§ What you should do
Please repeat nothing except the lines from the one containing "Given: Click the angle dial control" through the end of the records, exactly and without pictures.

# # # #

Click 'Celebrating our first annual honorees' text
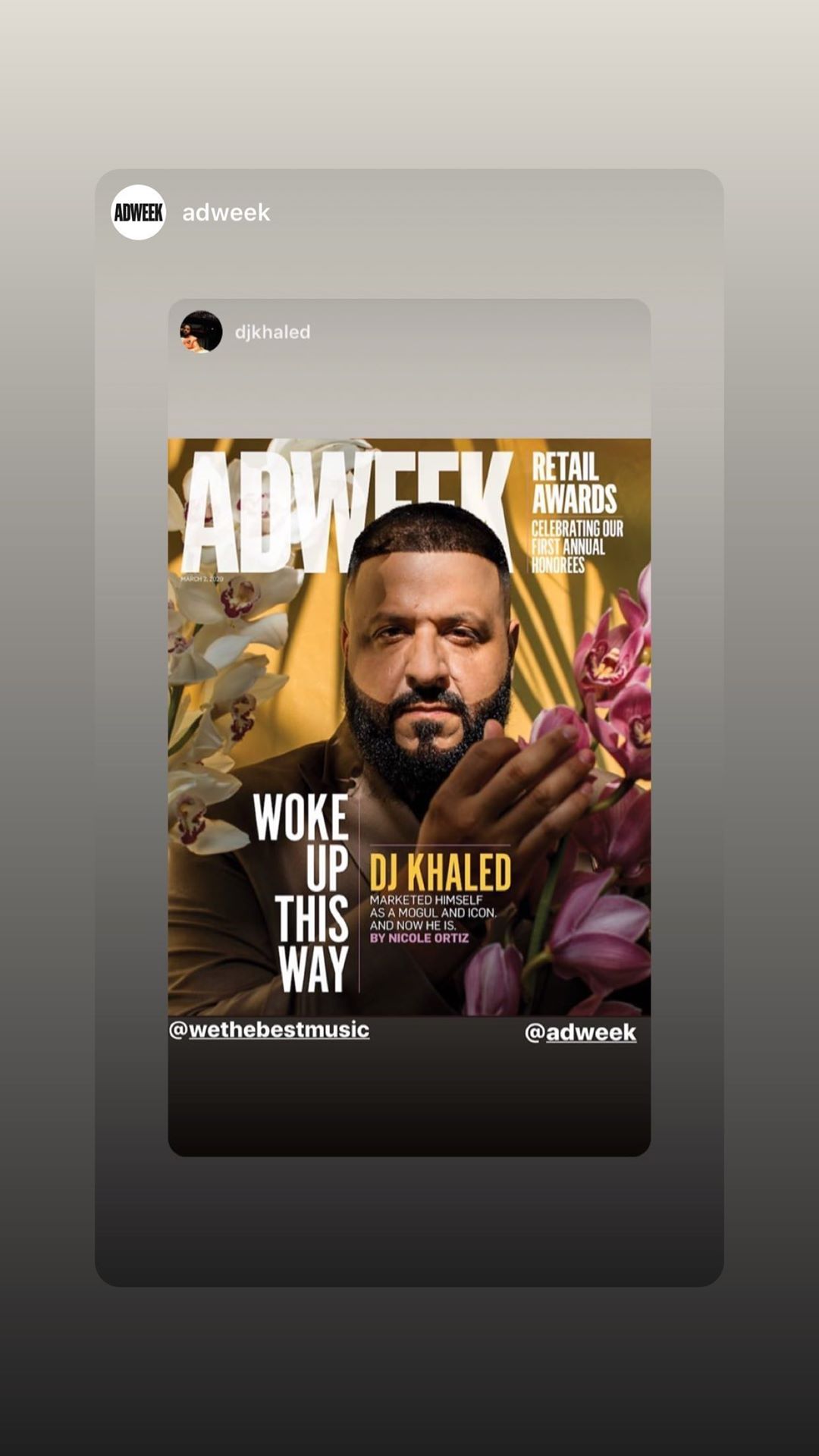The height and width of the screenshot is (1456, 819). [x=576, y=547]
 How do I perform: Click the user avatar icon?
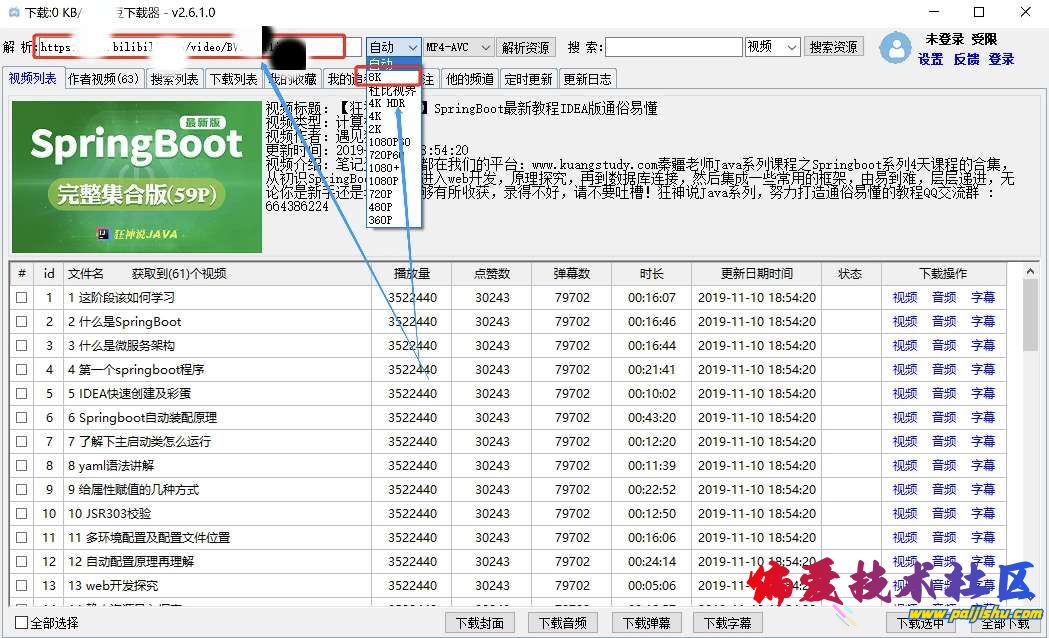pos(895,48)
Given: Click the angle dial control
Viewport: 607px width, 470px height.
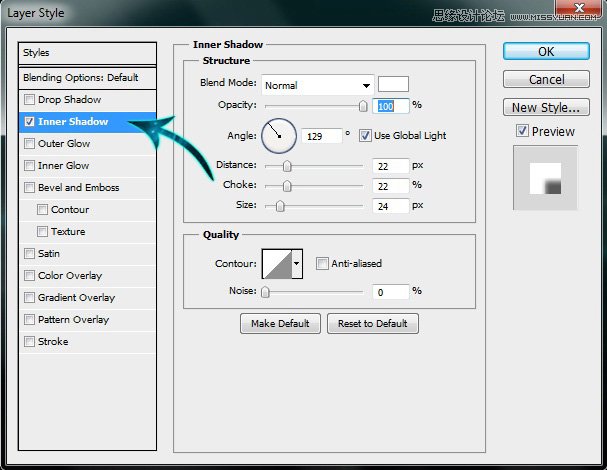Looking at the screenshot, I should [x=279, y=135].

# # # #

§ Task response
Given: Click the angle dial control
Viewport: 607px width, 470px height.
Looking at the screenshot, I should [x=279, y=135].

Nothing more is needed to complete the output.